**Exercise prompt**
From the records below, copy the lines that include "button".

[Stored records]
>>>>

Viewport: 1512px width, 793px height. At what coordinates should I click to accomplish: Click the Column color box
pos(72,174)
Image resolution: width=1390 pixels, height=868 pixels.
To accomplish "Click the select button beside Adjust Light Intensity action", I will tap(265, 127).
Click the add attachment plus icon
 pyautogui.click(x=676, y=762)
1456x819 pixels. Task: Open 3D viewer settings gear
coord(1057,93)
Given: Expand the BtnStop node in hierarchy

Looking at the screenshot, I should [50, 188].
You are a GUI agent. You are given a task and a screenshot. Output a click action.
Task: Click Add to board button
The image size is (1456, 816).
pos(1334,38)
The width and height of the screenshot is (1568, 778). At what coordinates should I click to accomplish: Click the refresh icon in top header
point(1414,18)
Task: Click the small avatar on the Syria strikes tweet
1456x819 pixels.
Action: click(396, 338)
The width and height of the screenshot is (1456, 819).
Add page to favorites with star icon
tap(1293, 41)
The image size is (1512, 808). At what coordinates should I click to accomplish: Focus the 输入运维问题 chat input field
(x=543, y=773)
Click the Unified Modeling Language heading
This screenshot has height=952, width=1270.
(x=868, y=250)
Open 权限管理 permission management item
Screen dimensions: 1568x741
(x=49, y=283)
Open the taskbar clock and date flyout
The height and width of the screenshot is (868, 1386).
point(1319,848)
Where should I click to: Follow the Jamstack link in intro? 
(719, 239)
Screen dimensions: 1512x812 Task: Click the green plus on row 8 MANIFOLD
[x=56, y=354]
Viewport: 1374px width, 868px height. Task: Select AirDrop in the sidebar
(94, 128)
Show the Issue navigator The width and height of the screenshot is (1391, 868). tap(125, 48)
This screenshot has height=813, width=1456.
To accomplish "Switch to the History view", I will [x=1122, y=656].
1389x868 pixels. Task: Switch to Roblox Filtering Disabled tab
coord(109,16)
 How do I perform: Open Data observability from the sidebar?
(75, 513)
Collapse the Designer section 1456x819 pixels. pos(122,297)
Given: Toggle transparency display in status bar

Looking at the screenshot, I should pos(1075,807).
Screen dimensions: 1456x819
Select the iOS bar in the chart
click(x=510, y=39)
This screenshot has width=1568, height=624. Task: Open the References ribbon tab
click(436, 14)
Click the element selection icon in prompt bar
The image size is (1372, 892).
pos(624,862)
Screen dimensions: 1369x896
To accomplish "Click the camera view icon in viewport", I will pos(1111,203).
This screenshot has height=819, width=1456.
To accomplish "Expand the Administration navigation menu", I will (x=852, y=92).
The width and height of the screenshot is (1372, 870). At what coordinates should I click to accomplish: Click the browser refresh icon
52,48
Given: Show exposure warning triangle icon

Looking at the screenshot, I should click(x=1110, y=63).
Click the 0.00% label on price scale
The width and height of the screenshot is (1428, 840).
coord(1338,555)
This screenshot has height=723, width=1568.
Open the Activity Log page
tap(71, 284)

<<<<

**Response area**
To accomplish "Click the select button beside Adjust Light Intensity action", I will tap(265, 127).
Task: Click Add to board button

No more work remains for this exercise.